Carlos tem um visto de trabalho temporário, mas espera poder permanecer no Brasil como se nota em seus planos: Quero terminar o doutorado, ser aprovado em um concurso público em algum órgão do governo, exercer a profissão de engenheiro ou como professor numa Universidade federal. Mesmo assim, está consciente das dificuldades para conseguir o visto permanente e, diferente de muitos estrangeiros que hesitam em criticar a lei publicamente ou que apenas fazem comentários positivos ou diplomáticos sobre o país, Carlos é bastante crítico da lei. Ele termina desabafando sobre as suas experiências com a burocracia, até expressando a sua vontade de desistir de tudo:

Conseguir o visto permanente é um sonho, pois é muito difícil. Embora estou muito apaixonado pela minha namorada, acho que ainda é cedo para pensar em casar e desejo terminar o Doutorado antes de tomar essa decisão. A lei brasileira dificulta a possibilidade de conseguir um outro trabalho legal o que leva a ilegalidade. Ainda, o governo brasileiro quer modificar a atual lei do estrangeiro, sendo que novo anteprojeto de lei dificulta ainda mais a obtenção do visto permanente. De ser aprovada a nova lei, nem casando poderia obter-se o visto permanente.

Teve alguma experiência muito marcante no Brasil? O que mais me tem marcado no Brasil é a imensa burocracia. Nunca na minha vida havia passado por tanta papelada como aqui no Brasil. A revalidação do meu diploma de graduação demorou 6 meses e me exigiram muitos documentos que além do mais deveram ser traduzidos por tradutor juramentado NO BRASIL! A carteira de motorista foi um triunfo. Cada renovação do visto temporário é mais uma papelada e detalhe, o Registro Nacional de Estrangeiro demora até 6 meses em ficar pronto e quando finalmente me é entregue, está quase para vencer.

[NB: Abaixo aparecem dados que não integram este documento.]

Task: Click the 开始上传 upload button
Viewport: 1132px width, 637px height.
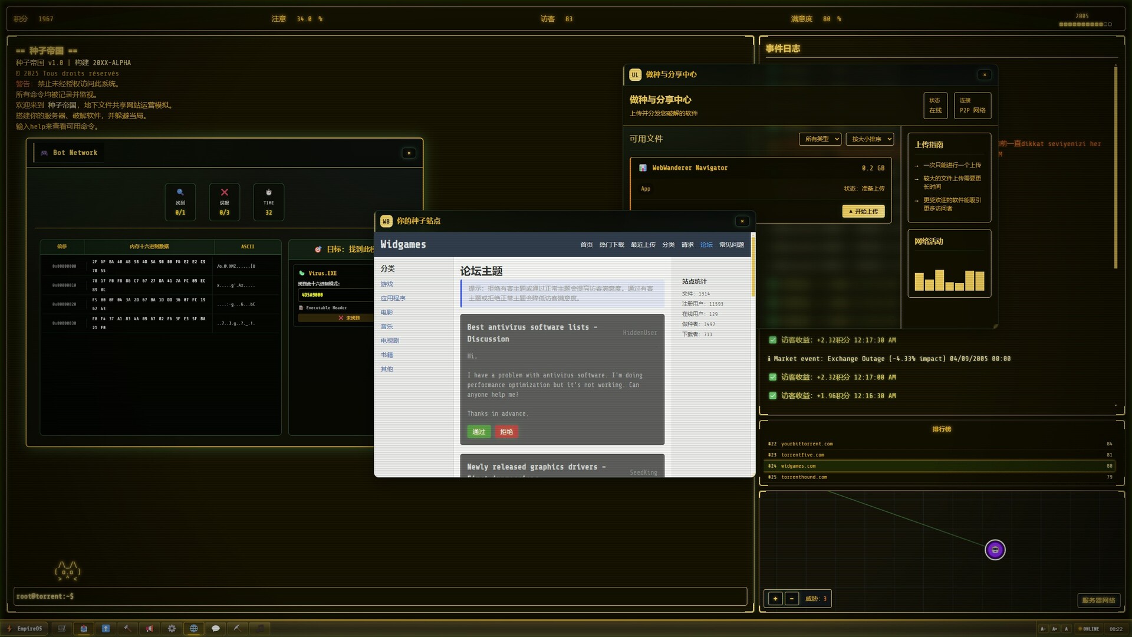Action: 863,211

Atualmente estou aguardando o resultado de 4 processos:

1. Entrega do Diploma de aprovação do Exame de Português CELPE-BRAS. Apresentei e a provei o exame em abril.

CREA/DF. Para poder exercer a profissão dentro da lei. (Entrada no processo em junho/05).

3. Processo de pedido de permanência desde março/05

4. processo de renovação do visto temporário desde outubro/05. Às vezes dá uma vontade de desistir.

A história de Carlos mostra claramente que os estereótipos construídos pelos policiais e pelos outros representantes do Estado não se aplicam sempre no sentido de que se generaliza a idéia de que é muito fácil para os(as) imigrantes altamente qualificados a conseguir o visto permanente, ou que os(as) imigrantes normalmente casam para conseguir um visto. O relato de Carlos serve para indicar que não são todos(as) estrangeiros(as) que resolvem casar-se para permanecer no país.